En el juicio final,

los hombres no serán condenados porque creyeron concienzudamente una mentira, sino porque no creyeron la verdad, porque descuidaron la oportunidad de aprender la verdad. No obstante los sofismas con que Satanás trata de establecer lo contrario, siempre es desastroso desobedecer a Dios. Debemos aplicar nuestros corazones a buscar la verdad. Todas las lecciones que Dios mandó registrar en su Palabra son para nuestra advertencia e instrucción. Fueron escritas para salvarnos del engaño. El descuidarlas nos traerá la ruina. Podemos estar seguros de que todo lo que contradiga la Palabra de Dios procede de Satanás.

9.04. LA CENA DEL SEÑOR - I

Una evolución paralela tuvo lugar en el caso de la Cena del Señor.

La comida de confraternidad se practicaba tanto entre los judíos como entre los paganos.

Se pedía que los hebreos emplearan las ofrendas de paz en una comida tal.

La cena pascual era una comida cuyos ingredientes estaban estrictamente prescritos y de ella participaba el grupo familiar, o un grupo de amigos que habían ido juntos a Jerusalén para la fiesta.

Cuando se acercaba la última pascua del ministerio de Jesús, él expresó su deseo de comerla con sus discípulos (Luc. 22: 15). Se hicieron los preparativos para tal fin, y la noche del jueves de la semana de la crucifixión, la víspera o comienzo de la parte oscura del 14 de Nisán, Jesús comió la pascua con sus discípulos.

Probablemente al comienzo de la ceremonia, Jesús lavó los pies de sus discípulos. Luego estableció la Cena del Señor. Tomó el pan sin levadura, plano y delgado, de la cena de la pascua judía, y la copa que contenía el "fruto de la vid", como los evangelistas invariablemente llaman a la bebida de la cena, y compartió esos elementos de la comida con sus discípulos.

De acuerdo con la información proporcionada por el apóstol Pablo (1 Corintios 11: 23-26), Cristo los instruyó para que participaran del pan y del "fruto de la vid" como una representación de su cuerpo herido mortalmente cuando llevó los pecados del mundo, y de la sangre que derramó al morir por los hombres.

Esos emblemas deberían anunciar la muerte de Cristo hasta que él volviera por segunda vez. Sin embargo, se introdujeron cambios extraños.

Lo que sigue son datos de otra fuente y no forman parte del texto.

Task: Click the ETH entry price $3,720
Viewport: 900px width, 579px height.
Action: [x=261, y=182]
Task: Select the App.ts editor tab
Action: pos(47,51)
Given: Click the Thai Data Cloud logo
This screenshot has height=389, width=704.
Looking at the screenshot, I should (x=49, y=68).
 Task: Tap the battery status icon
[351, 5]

Veinticinco años después de la muerte de Jesús puede verse que ya se había convertido en una costumbre, por lo menos en Corinto, que los miembros de la iglesia llevaran a esas reuniones alimento y vino para comer y beber (1 Corintios 11:20-21).

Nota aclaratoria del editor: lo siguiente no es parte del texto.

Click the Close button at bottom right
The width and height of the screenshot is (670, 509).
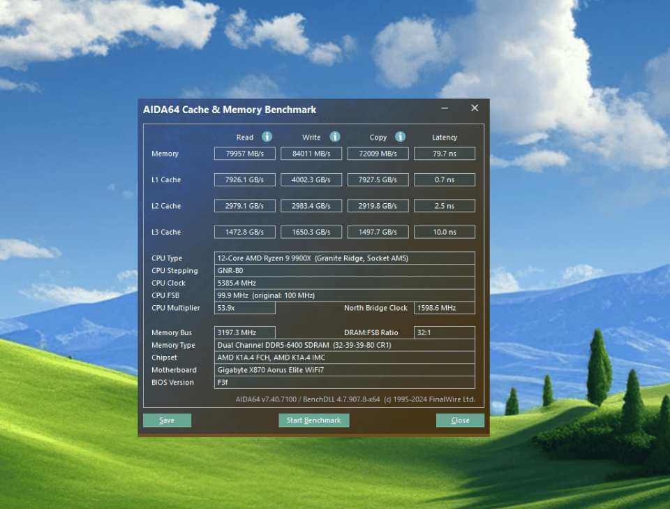[x=460, y=420]
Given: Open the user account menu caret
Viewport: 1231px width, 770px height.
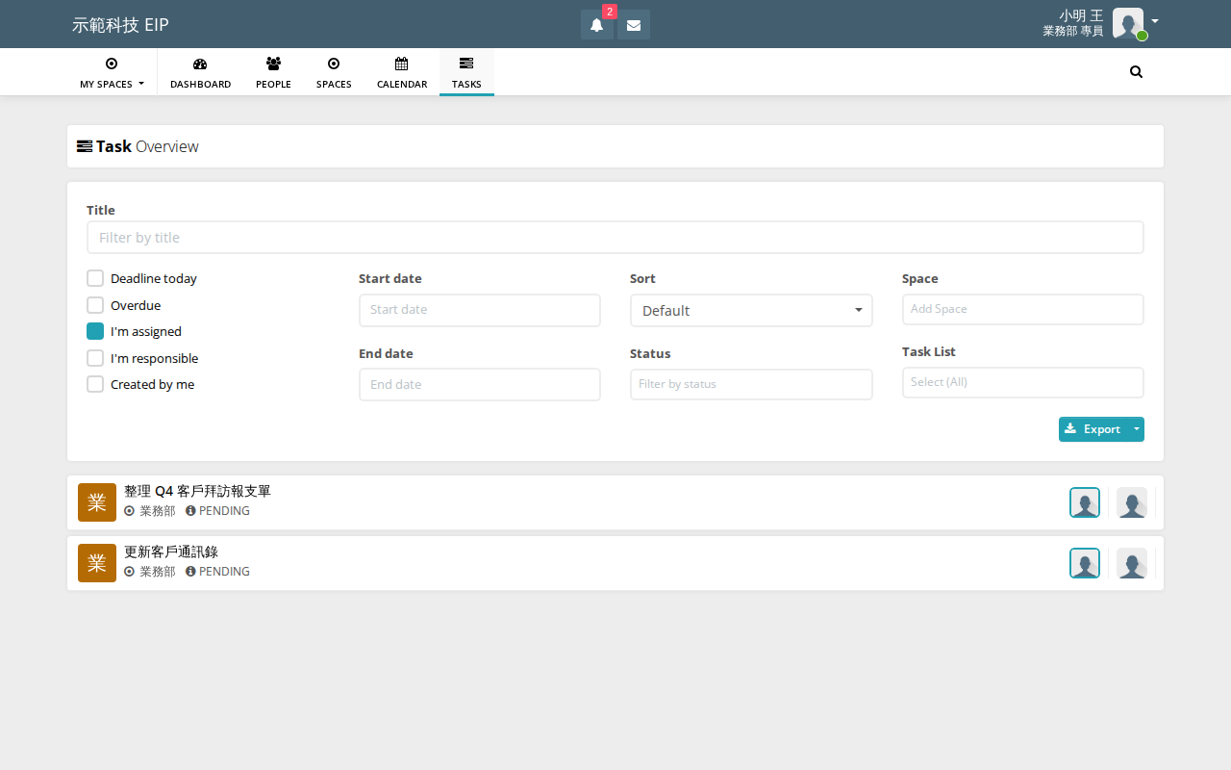Looking at the screenshot, I should click(x=1155, y=21).
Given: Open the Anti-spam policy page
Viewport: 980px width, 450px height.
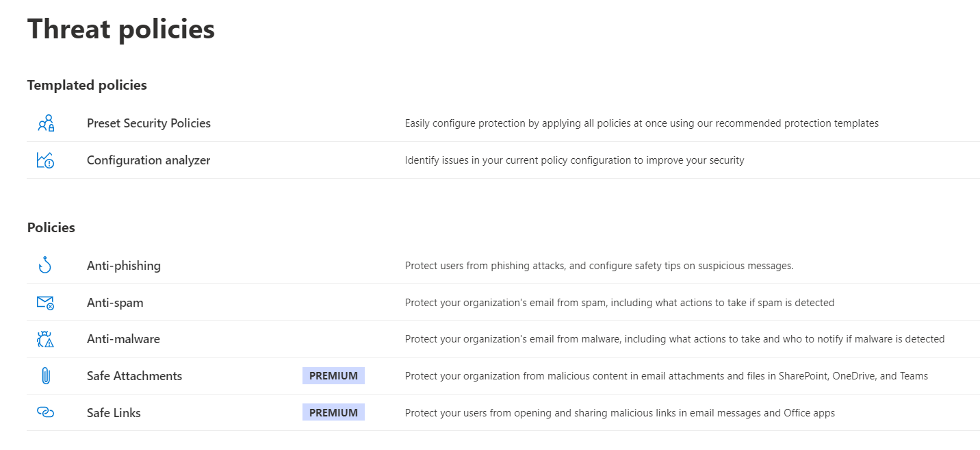Looking at the screenshot, I should click(115, 303).
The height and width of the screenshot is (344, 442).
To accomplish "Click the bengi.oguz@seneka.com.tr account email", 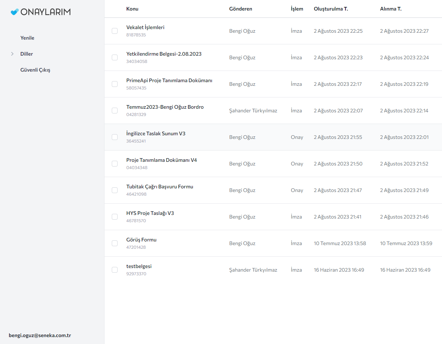I will click(x=40, y=335).
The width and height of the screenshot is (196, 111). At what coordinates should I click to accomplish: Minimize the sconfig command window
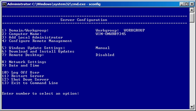[x=182, y=4]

Pablo reprendió a los corintios por su exclusivismo y egoísmo manifestados en esos festines.

La fiesta que acompañaba a la Cena del Señor era llamada αγαπη [agapê], o fiesta de amor.

Judas se refiere a ella (vers. 12) y al mismo tiempo indica que había elementos adversos en la fiesta de amor. El reproche de Judas y la crítica de Pablo en cuanto a la fiesta de amor, y quizá el sentimiento cristiano en general acerca de los abusos, sin duda hicieron que esta característica del rito se esfumara de la práctica de la iglesia, y sólo quedara la sencilla Cena del Señor.

A comienzos del siglo II se usa en las epístolas de Ignacio (A los filadelfos 4; A los esmirnenses 7-8) la palabra griega ευχαριστια [eucharistia], "acción de gracias", para la Cena del Señor.

De este vocablo deriva "eucaristía", nombre específico para la Cena del Señor.